Pathophysiology
— The primary mechanism for hypercholesterolemia in hypothyroidism is accumulation of LDL
cholesterol due to a reduction in the number of cell-surface receptors for LDL [24], resulting in
decreased catabolism of LDL. A decrease in LDL receptor activity has also been described [25].
The extent of upregulation of the LDL receptor by T4 therapy varies considerably in patients with
different polymorphisms of the LDL receptor gene.
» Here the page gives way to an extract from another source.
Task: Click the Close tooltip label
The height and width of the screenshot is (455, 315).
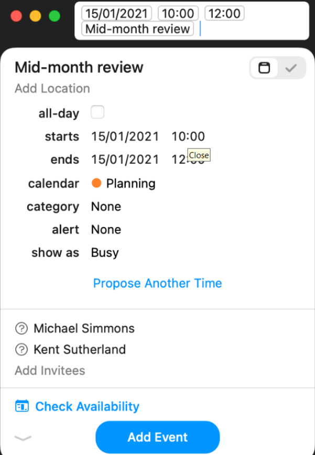Action: (x=198, y=155)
In one study, patients homozygous for one specific
genotype (-/-) had a fourfold greater reduction in serum cholesterol during T4 therapy than those who
were homozygous for a different genotype (+/+) [26].
Other mechanisms also may affect the serum cholesterol concentration in hypothyroidism:
●LDL oxidation is significantly increased in hypothyroid patients, the degree of which is directly related
to the serum LDL cholesterol concentration [27].
●Diminished secretion of cholesterol into bile has been demonstrated in hypothyroid rats [28].
●Reduced cholesteryl ester transfer (the net transfer of cholesterol from HDL to LDL and VLDL) in
hypothyroidism may minimize the increase in serum LDL cholesterol concentrations [29].
A different mechanism, reduced lipoprotein lipase activity, is responsible for the development of
hypertriglyceridemia in hypothyroidism [3,30]. The rate of synthesis of triglycerides was normal in one
study [30], but increased in another [31].
Chylomicron remnants accumulate in hypothyroidism and are cleared more rapidly during T4 treatment
[32].